Im vorherigen Berichtsjahr waren es rund 221 Tonnen Kampfmittel, die in 1.216 Einsätzen unschädlich gemacht wurden, berichtet der KBD. Die Zahl der nicht transportfähigen Blindgänger befinde sich weiterhin auf hohem Niveau: 2025 musste bei 74 Einsätzen alte Munition direkt vor Ort gesprengt werden. Es wurden 5.764 Anträge auf Kriegsluftbildauswertung für beabsichtigte Bauvorhaben bearbeitet und ausgewertet, was erneut einen Anstieg im Vergleich zum Vorjahr zeigt.

Immer noch große Mengen an Kampfmitteln im niedersächsischen Boden


Die niedersächsische Innenministerin Daniela Behrens, sagt: „Wie die Auswertung des aktuellen Berichts zeigt, liegen im niedersächsischen Boden noch immer große Mengen an Kampfmitteln verborgen. Aus diesem Grund bleibt der KBD für die Sicherheit der Bevölkerung unseres Bundeslandes auch weiterhin unverzichtbar. Jeden Tag lokalisiert er gefährliche Sprengkörper und entschärft diese dank der hohen Fachkompetenz der Mitarbeiterinnen und Mitarbeiter vor Ort.“

Auch 2025 kam es demnach zu Zwischenfällen mit Brandbomben, bei denen Personenschäden - trotz aller Arbeitsschutzmaßnahmen auch bei Mitarbeitern des KBD selbst - verzeichnet wurden. Das Ministerium betont daher in seiner Pressemitteilung: Auch von alter Munition geht heute noch eine erhebliche Bedrohung aus – durch Alterungsprozesse und Korrosionseinwirkungen wird die Gefahr einer plötzlichen Explosion, von Bränden oder dem Austritt von giftigen Gasen oftmals sogar noch erhöht. Daher ist immer wieder darauf hinzuweisen, dass die Gefährlichkeit der Kampfmittel aus der Zeit der beiden Weltkriege nicht abnimmt.

Besonderer Einsatz am Stahlwerk Salzgitter


In seinem ausführlichen Bericht hebt der KBD einige besondere Einsätze des Vorjahres hervor. Dabei führt er auch die Bergung einer Fliegerbombe auf dem Gelände des Stahlwerks in Salzgitter auf. Am 24. August "konnte auf dem Gelände der Salzgitter AG eine US-amerikanische GP 500 lbs Bombe erfolgreich durch Mitarbeiter des KBD entschärft und geborgen werden. Der kritische Lageort des Objektes in unmittelbarer Nähe zu einem Gaslager erforderte eine sehr umfangreiche Planung für die Bergung und den Einsatz komplexer Schutzmaßnahmen", heißt es im Bericht.
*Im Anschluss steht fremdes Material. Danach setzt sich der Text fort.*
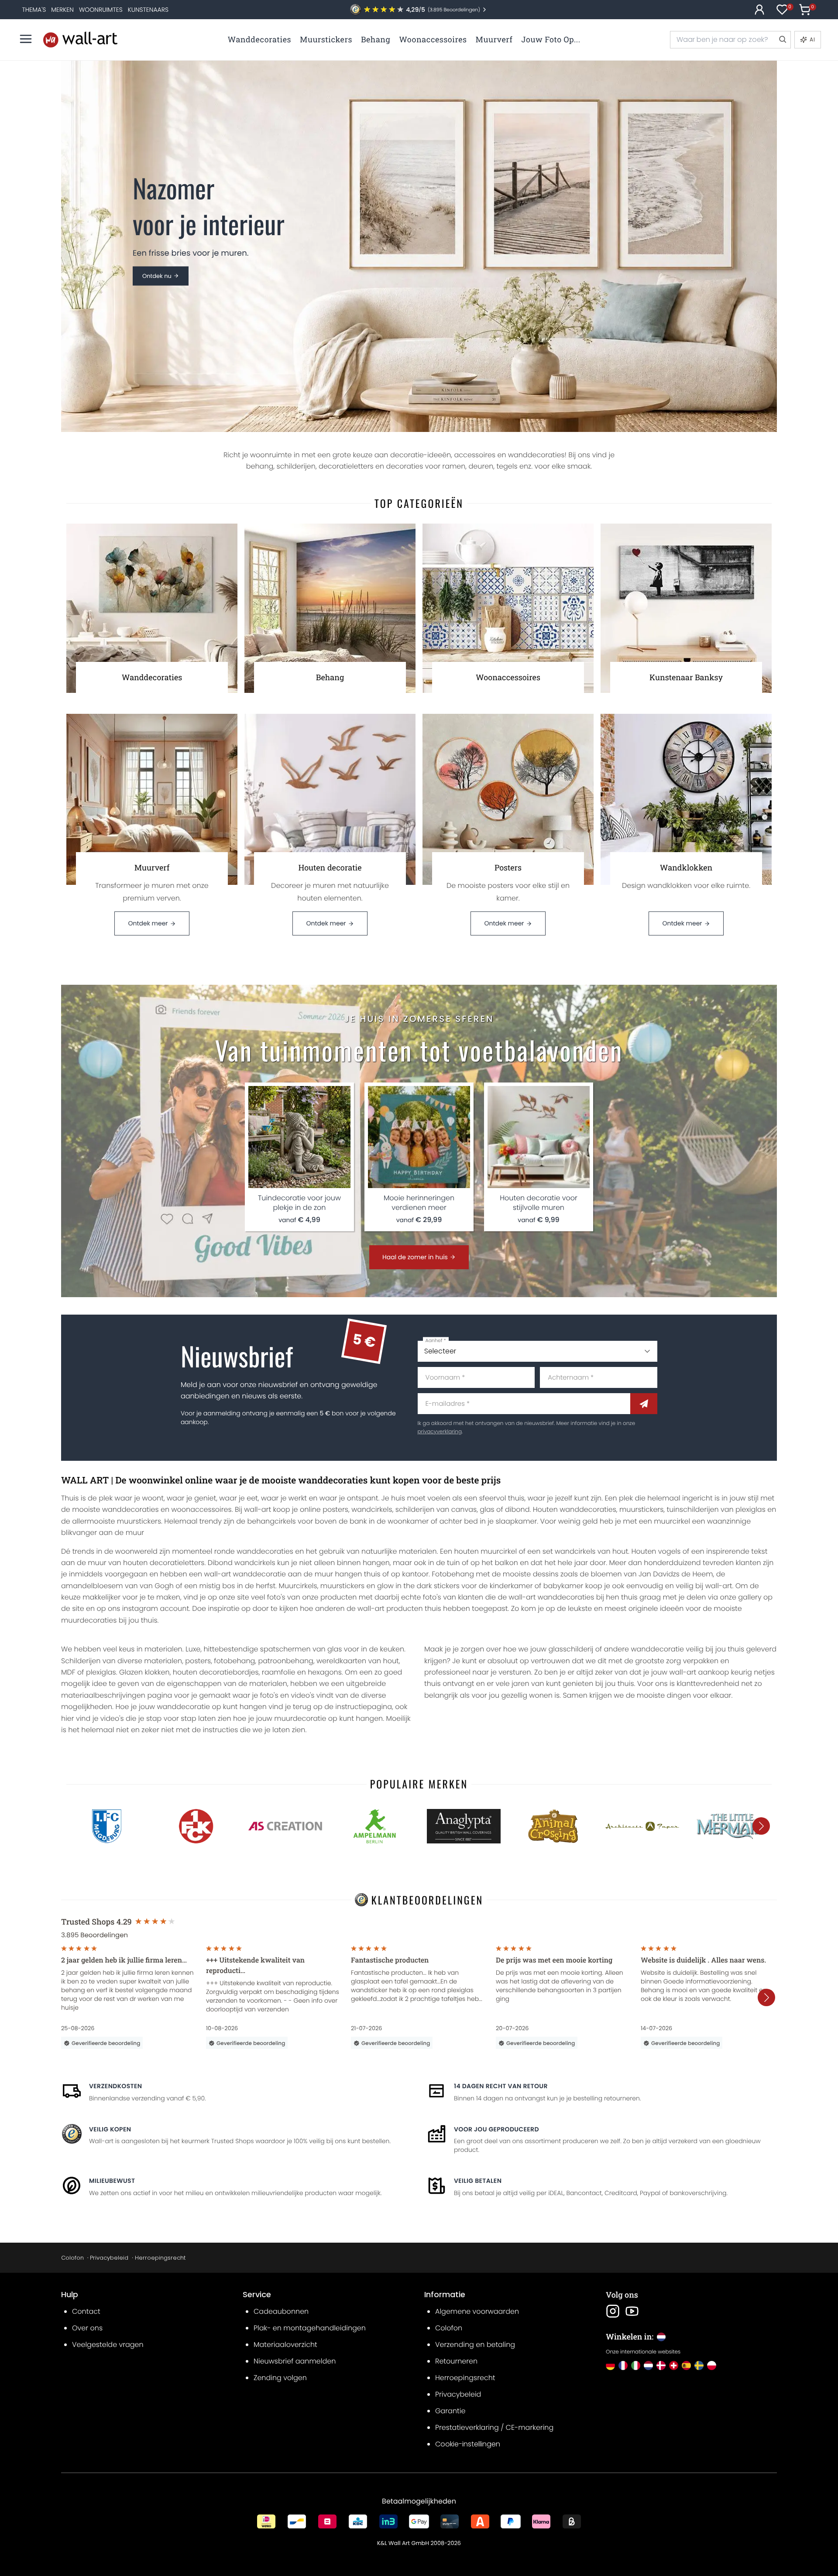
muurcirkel (672, 1521)
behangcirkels (271, 1521)
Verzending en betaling (475, 2345)
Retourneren (456, 2361)
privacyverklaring (440, 1431)
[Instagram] (613, 2311)
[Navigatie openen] (25, 39)
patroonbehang (285, 1661)
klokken (157, 1672)
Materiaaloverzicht (285, 2345)
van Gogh (157, 1586)
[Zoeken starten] (782, 39)
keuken (392, 1649)
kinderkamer (511, 1586)
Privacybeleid (109, 2258)
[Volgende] (761, 1826)
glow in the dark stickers (418, 1586)
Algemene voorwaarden (477, 2311)
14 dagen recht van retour (501, 2086)
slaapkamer (516, 1521)
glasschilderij (571, 1649)
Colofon (72, 2258)
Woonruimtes (101, 9)
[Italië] (635, 2365)
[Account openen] (759, 9)
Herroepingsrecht (160, 2258)
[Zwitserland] (673, 2365)
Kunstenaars (148, 9)
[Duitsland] (610, 2365)
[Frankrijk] (623, 2365)
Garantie (450, 2411)
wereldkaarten (341, 1661)
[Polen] (711, 2365)
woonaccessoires (201, 1509)
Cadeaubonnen (281, 2311)
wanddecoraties (130, 1509)
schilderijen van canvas (436, 1509)
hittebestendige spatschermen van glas (272, 1649)
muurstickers (641, 1509)
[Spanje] (686, 2365)
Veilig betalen (477, 2180)
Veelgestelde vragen (108, 2345)
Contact (86, 2311)
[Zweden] (699, 2365)
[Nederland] (648, 2365)
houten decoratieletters (163, 1563)
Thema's (34, 9)
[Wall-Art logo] (80, 39)
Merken (62, 9)
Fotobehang (453, 1574)
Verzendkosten (115, 2086)
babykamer (563, 1586)
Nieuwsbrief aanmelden (295, 2361)
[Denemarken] (661, 2365)
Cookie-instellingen (467, 2444)
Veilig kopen (110, 2129)
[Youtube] (632, 2311)
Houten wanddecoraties (574, 1509)
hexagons (325, 1672)
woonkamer (408, 1521)
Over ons (87, 2328)
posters (335, 1509)
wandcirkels (371, 1509)
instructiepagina (363, 1707)
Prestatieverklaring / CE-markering (494, 2427)
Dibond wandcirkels (241, 1563)
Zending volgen (280, 2378)
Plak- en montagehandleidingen (310, 2328)
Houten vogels (655, 1551)
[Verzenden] (643, 1403)
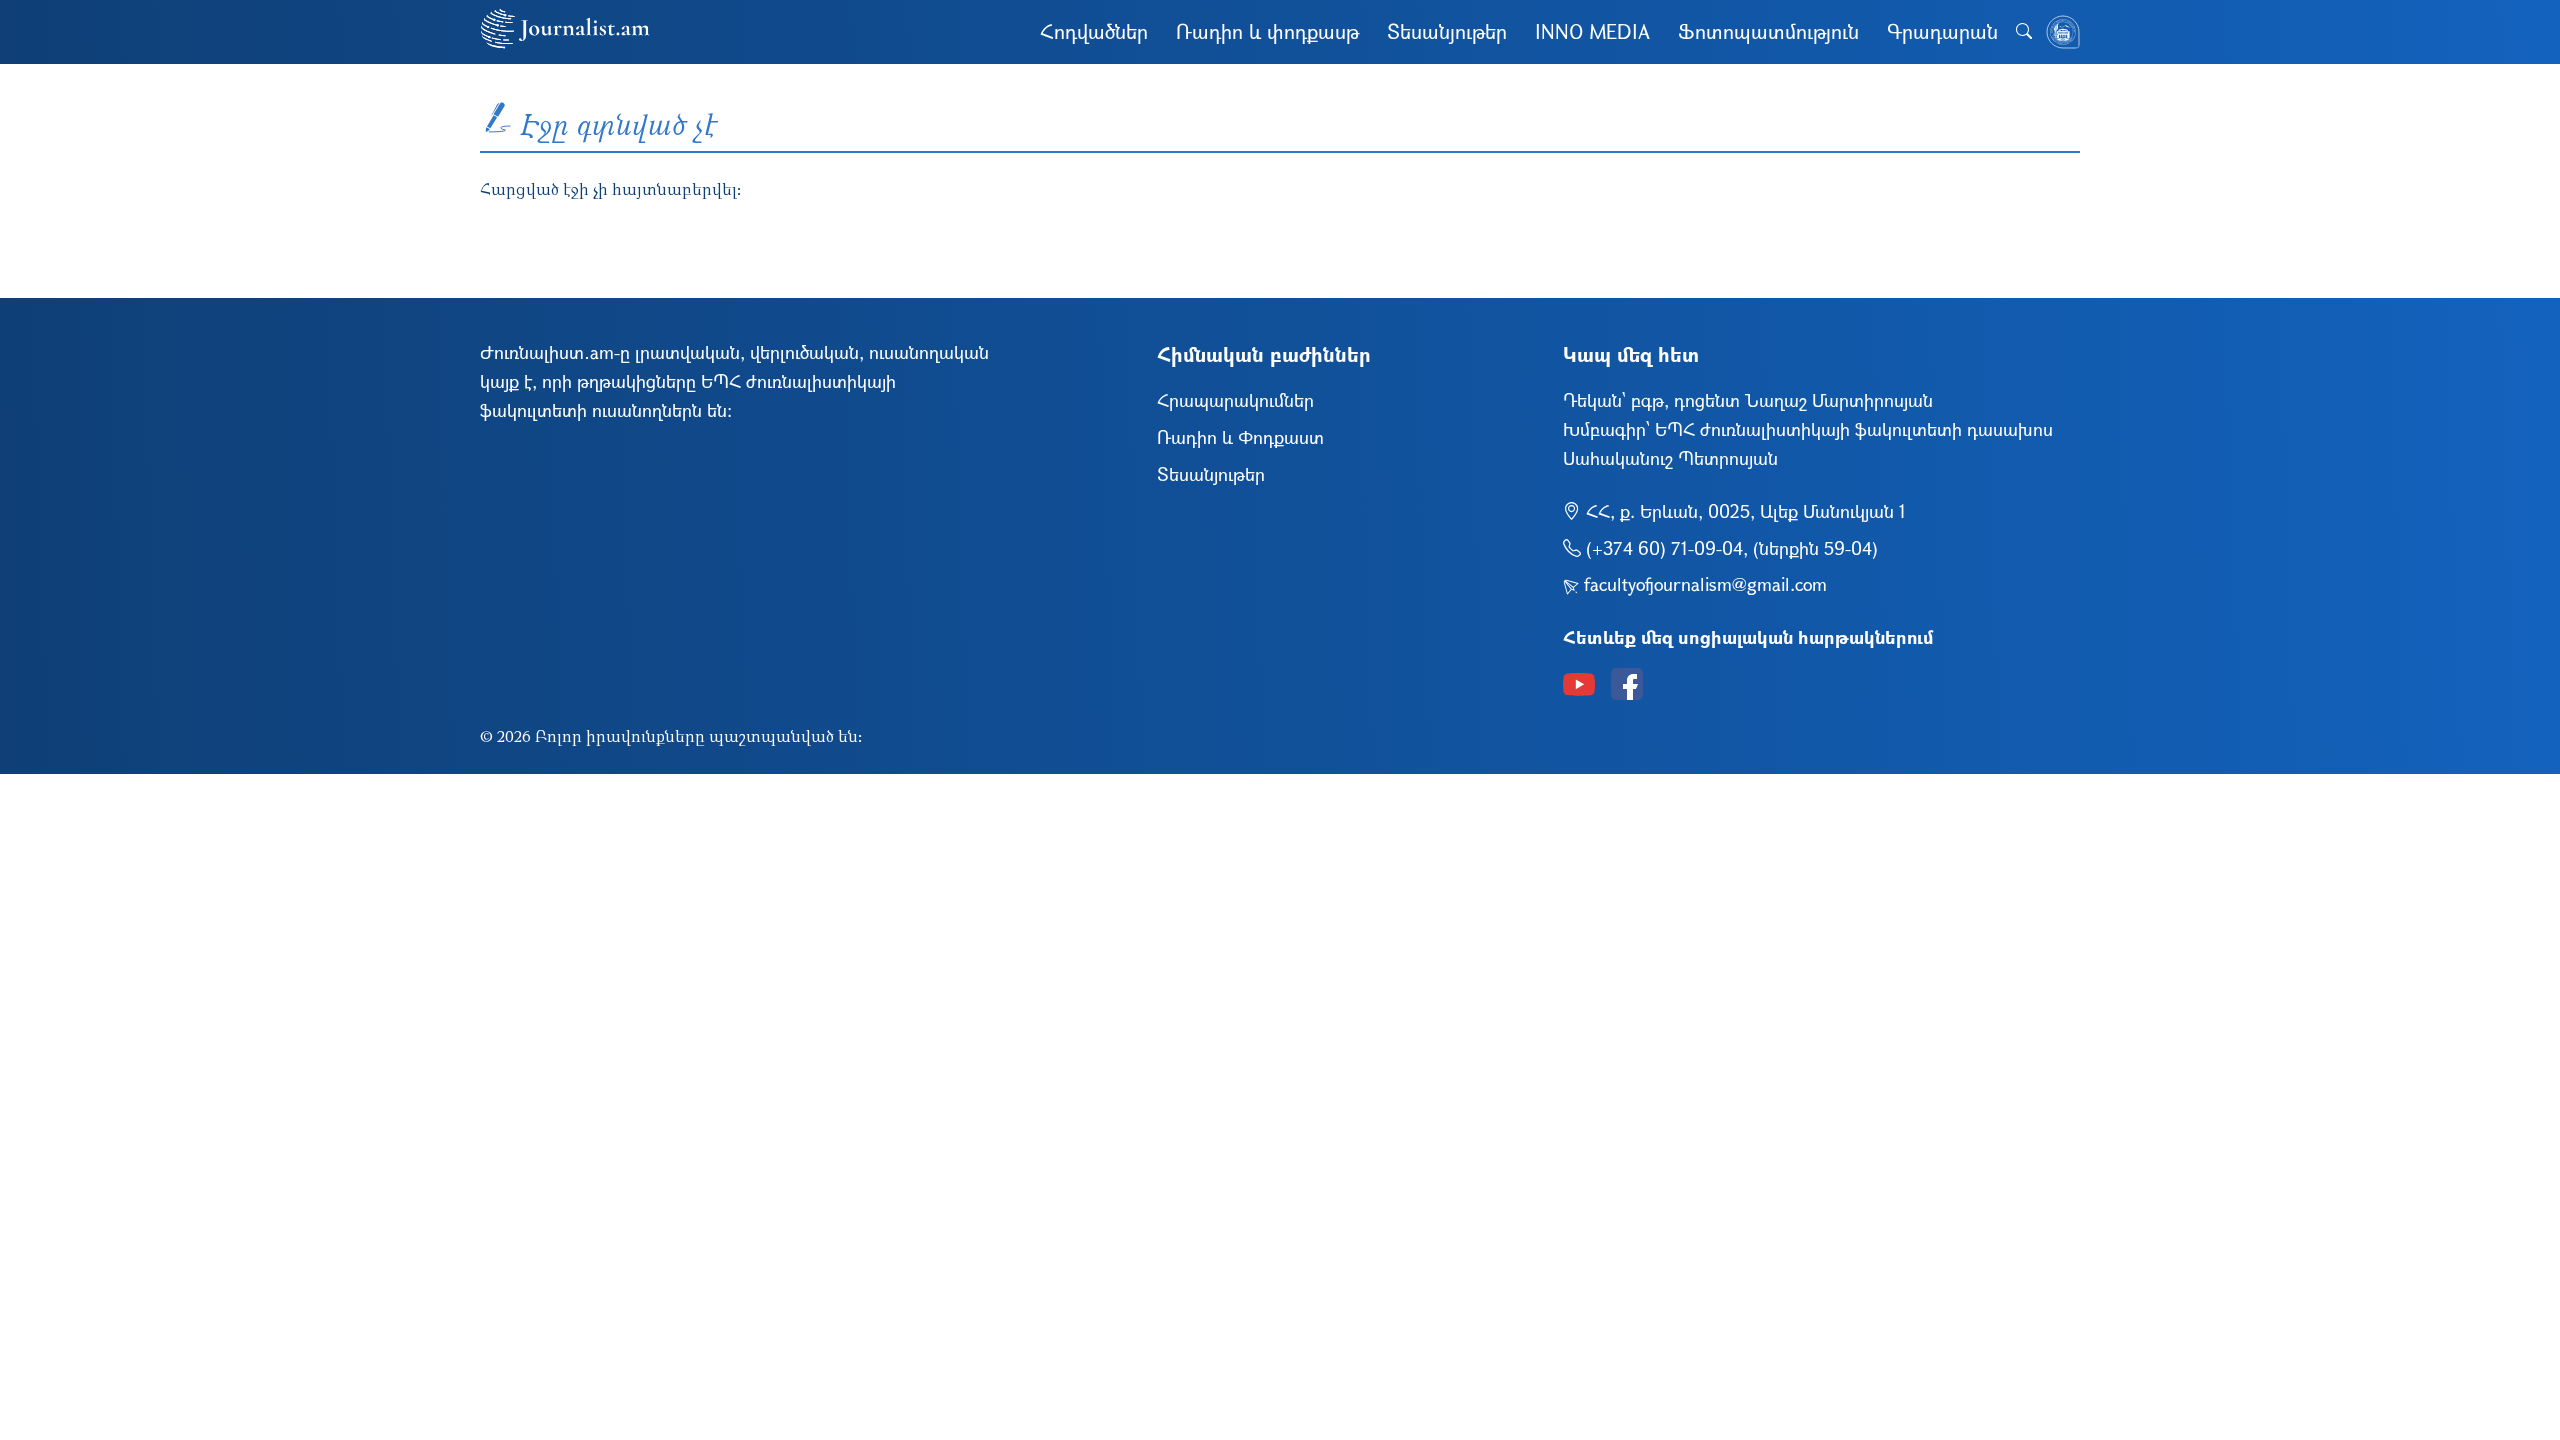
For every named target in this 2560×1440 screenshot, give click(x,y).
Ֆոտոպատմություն (1768, 31)
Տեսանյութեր (1447, 31)
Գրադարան (1942, 31)
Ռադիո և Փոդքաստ (1240, 437)
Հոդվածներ (1094, 31)
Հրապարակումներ (1235, 400)
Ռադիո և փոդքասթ (1267, 31)
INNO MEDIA (1592, 31)
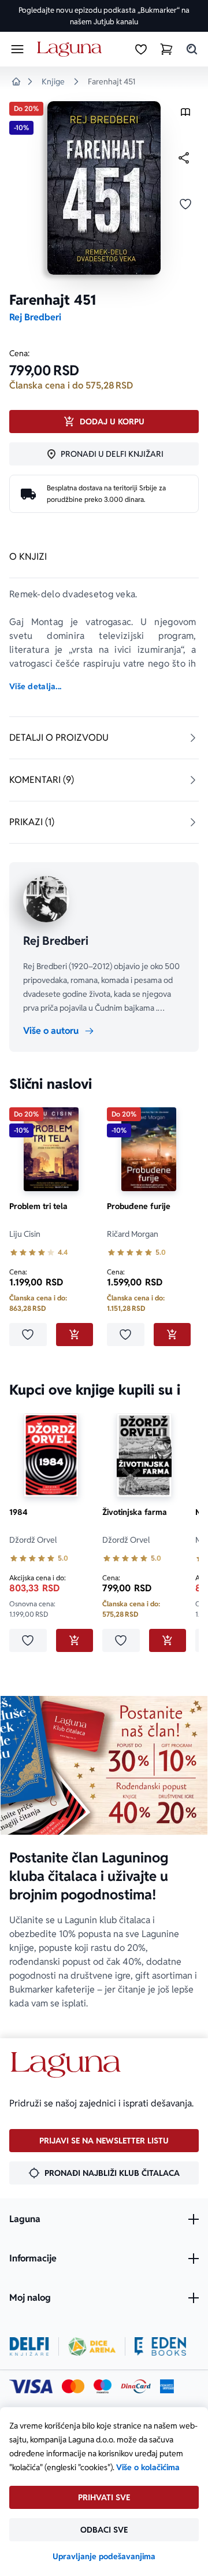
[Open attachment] (185, 115)
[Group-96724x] (136, 2386)
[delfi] (29, 2346)
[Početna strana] (71, 49)
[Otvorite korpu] (166, 49)
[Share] (183, 157)
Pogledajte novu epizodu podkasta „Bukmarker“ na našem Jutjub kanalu (104, 16)
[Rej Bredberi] (46, 899)
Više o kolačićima (148, 2467)
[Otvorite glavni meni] (17, 49)
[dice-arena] (92, 2346)
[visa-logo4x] (31, 2386)
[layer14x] (167, 2386)
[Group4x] (103, 2386)
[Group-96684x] (160, 2346)
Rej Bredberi (35, 317)
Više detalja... (35, 686)
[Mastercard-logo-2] (73, 2386)
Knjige (53, 81)
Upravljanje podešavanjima (104, 2556)
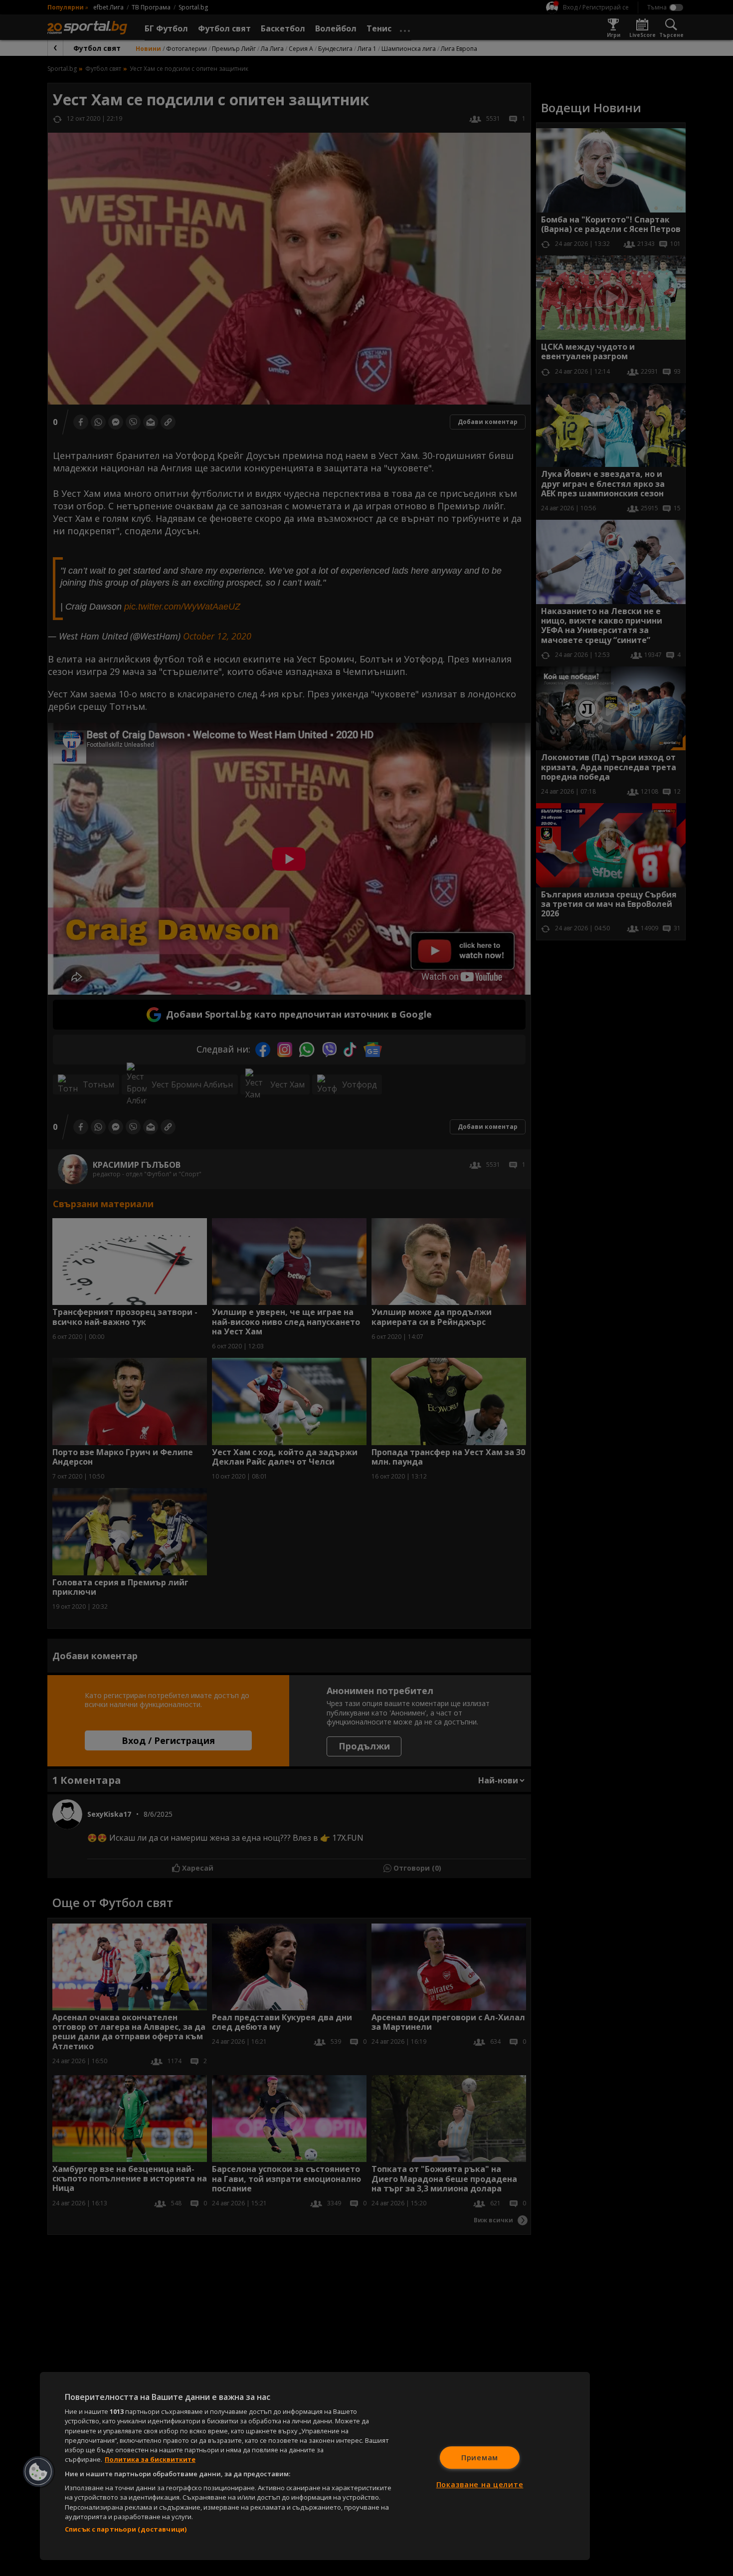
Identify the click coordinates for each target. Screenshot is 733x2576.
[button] (38, 2472)
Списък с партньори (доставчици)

So mussten Sperrkreise festgelegt, der Luftraum und Wasserstraßen gesperrt, der Bus - und Bahnverkehr sowie der Werksbetrieb eingestellt werden. Weiter wurden Windanlagen, Stromtransformatoren und die Zuleitung von Stick-, Wasser- und Sauerstoff sowie Argon abgeschaltet. Für den Fall einer Sprengung wurde zusätzlich zum Schutz der umliegenden Werksanlagen ein abschirmendes Containerbauwerk errichtet.